05:15 PM
Main Driver Behind STP Initiatives Today Is Ease Of Doing Business
Freeing the Underwriter
Accordingly, carriers need to liberate underwriters to focus on new market risks and liaison with agents for business development. "Even if you start off by automating 20 percent of the process, it's a good thing as long as you continue to ask, 'Why am I touching this,' and 'Am I adding value when I touch it?'" says Jim Klotz, SVP and CIO for PMA Group ($2.7 billion in assets), a Blue Bell, Pa.-based multiline P&C insurer. "If the answer is 'No,' then you look at how to automate it further."
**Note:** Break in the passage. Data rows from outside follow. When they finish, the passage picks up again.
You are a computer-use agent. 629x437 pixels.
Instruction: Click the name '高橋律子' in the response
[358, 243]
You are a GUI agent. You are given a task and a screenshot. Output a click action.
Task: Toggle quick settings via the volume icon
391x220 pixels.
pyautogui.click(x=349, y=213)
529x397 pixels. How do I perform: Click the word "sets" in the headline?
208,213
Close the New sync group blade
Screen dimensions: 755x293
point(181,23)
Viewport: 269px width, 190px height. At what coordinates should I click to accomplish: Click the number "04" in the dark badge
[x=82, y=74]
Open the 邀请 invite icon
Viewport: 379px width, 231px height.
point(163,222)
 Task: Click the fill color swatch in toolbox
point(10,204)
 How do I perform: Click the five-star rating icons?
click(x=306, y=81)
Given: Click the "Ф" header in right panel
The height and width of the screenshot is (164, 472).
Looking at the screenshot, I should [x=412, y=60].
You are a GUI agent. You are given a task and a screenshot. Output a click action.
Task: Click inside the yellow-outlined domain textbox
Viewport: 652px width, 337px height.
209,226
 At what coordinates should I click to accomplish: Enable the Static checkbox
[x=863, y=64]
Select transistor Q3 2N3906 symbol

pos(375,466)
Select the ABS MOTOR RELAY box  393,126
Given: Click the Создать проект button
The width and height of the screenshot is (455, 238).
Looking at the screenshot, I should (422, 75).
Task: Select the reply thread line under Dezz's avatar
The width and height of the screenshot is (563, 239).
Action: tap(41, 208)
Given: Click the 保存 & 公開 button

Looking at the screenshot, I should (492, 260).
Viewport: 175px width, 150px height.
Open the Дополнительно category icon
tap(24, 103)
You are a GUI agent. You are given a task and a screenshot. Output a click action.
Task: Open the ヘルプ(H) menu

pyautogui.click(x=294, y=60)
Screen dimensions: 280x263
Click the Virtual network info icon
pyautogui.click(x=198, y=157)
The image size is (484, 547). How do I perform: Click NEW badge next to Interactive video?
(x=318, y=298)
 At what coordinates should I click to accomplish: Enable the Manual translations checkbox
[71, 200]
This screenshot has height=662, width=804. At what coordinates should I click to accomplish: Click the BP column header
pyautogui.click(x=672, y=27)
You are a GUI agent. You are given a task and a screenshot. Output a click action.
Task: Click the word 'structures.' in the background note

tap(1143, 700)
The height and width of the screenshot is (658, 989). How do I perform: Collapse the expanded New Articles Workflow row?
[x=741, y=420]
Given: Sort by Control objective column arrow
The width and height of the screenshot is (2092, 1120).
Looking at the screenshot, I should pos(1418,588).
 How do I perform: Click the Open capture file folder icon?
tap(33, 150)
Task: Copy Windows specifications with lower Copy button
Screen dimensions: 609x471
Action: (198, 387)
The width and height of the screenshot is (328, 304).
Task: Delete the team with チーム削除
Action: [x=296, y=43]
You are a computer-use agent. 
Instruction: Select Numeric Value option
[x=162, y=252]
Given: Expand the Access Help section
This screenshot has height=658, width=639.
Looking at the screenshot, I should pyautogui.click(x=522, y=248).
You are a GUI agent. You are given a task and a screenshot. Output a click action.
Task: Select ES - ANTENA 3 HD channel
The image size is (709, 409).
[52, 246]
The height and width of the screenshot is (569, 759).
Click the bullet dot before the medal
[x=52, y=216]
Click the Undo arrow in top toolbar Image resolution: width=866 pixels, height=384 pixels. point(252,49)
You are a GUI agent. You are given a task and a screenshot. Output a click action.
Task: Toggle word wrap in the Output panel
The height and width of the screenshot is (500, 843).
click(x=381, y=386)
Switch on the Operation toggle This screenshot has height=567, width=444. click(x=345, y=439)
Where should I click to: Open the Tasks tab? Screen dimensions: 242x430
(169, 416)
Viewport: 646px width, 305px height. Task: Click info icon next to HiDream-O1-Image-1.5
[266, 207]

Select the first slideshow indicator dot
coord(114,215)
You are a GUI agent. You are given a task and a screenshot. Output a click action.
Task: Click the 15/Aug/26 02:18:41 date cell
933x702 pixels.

Though he doesn't think the market has grasped the real benefits of true STP, he believes the growing acceptance of service-oriented architecture (SOA) will drive enlightenment about how STP can drive intelligence and impact more than just basic needs. "We first have to break down silos and the hand-offs to enable messaging, queuing and the capabilities of Web services to move us toward configurable services that don't require a lot of custom coding," says Klotz. He notes that the ability to pursue best-of-breed solutions under SOA will empower insurers to choose systems for different parts of their processes without fear of being locked in to proprietary solutions that don't scale or integrate with growth. "Now that we can treat applications as a service, we can pick and choose more wisely," Klotz adds.
Those choices and the resulting improved power will bolster insurers' abilities to automate more and more of the underwriting process, eventually getting to the point of automatically handling policy changes, endorsements, cancel/rewrites and out-of-sequence processing.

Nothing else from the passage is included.